If PayPal buys Braintree, Chicago’s tech scene would get a boost, execs say
BY SANDRA GUY Staff Reporter September 23, 2013 7:10PM
Updated: October 25, 2013 6:27AM
Local tech leaders said Monday that a published report that eBay’s PayPal is near a deal to buy Chicago’s Braintree Payments Solutions, an online payments processor, offers renewed evidence that the city’s tech scene can produce major success stories.
The leaders cite Braintree’s rapid growth in one of technology’s hottest categories — processing payments people make from their smartphones, tablets and other mobile devices.
They even held out hope that daily deals pioneer and online marketplace Groupon, whose financial stumbles have made its viability uncertain, may turn around to join the honor roll.
The Wall Street Journal reported Monday that a deal for Braintree would give PayPal access to valuable mobile-payments data and fees because Braintree processes more than $4 billion a year in mobile payments. That’s a four-fold jump in the last 12 months. The mobile-payments market is forecast to skyrocket more than three-fold by 2017, to $1.3 trillion annually worldwide, according to Juniper Research.
Braintree, which charges merchants a 2.9 percent commission and a 30-cent transaction fee, reports total mobile and online credit-card and other payment processing volume of $12 billion.
A Braintree spokeswoman declined to comment about the reported deal, calling it a rumor.

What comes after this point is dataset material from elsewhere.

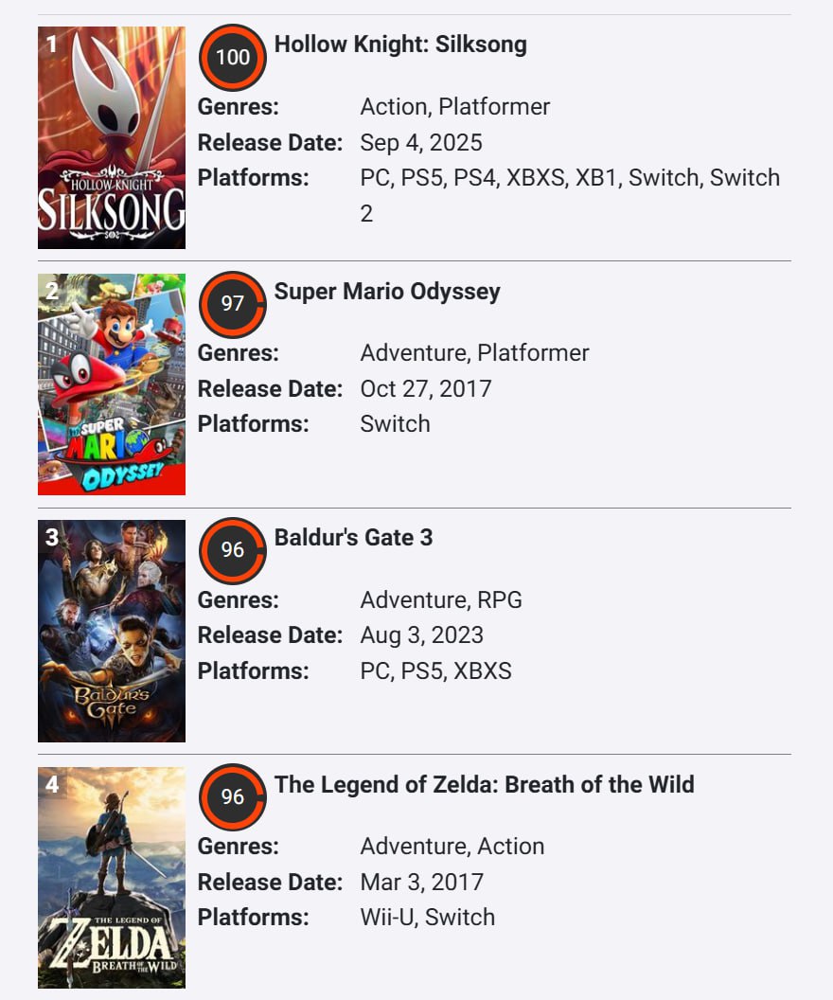Screen dimensions: 833x1000
Task: Open the Super Mario Odyssey cover image
Action: pos(112,384)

Billionaire technology venture capitalist J.B. Pritzker, who runs Chicago venture capital firm New World Ventures, said, “If true, it’s a big win for the founders and management team of Braintree, which is dedicated to the tech community here.”

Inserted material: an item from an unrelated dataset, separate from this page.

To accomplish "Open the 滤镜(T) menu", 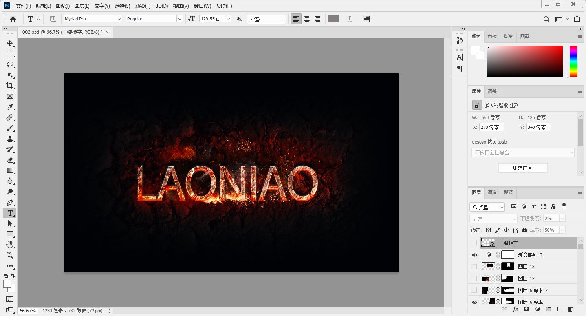I will point(143,6).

“It’s likely to yield a compound effect, with the founders and managers ending up spinning out new companies and investing in other startups in Chicago,” he said.
Mark Tebbe, founder of Lante Corp. and Answers.com, said Braintree can serve as a role model for Chicago’s tech entrepreneurs.
Tebbe, an adjunct professor of entrepreneurship at the University of Chicago’s Booth School of Business, said Braintree’s leaders have done a great job in building a credible service.
That contrasts with Groupon’s easily copied business model that attracted copycat rivals.
Of Groupon, Tebbe said, “Will it be a stellar performer? That’s still to be determined.”
Groupon’s stock has rebounded to $11.94 a share at the end of the trading day Monday, a whopping 163.6 percent increase from the $4.53 a share value on Feb. 28, just before the company fired founder and CEO Andrew Mason. It has yet to return to Groupon’s initial public offering price of $20 a share.
Matt Moog, founder and CEO of consumer products review company Viewpoints and business incubator Wavetable Labs, said Braintree’s attraction “is significant evidence” that a company that starts in Chicago can grow “in a very fast-growing and sophisticated area of the markets — mobile payments — and can leap ahead of virtually every other competitor in the space, to be (potentially) acquired by the largest players in the space.”
That’s important because Chicago tech leaders so frequently bemoan their lesser-star status compared with Silicon Valley, New York and even Boston.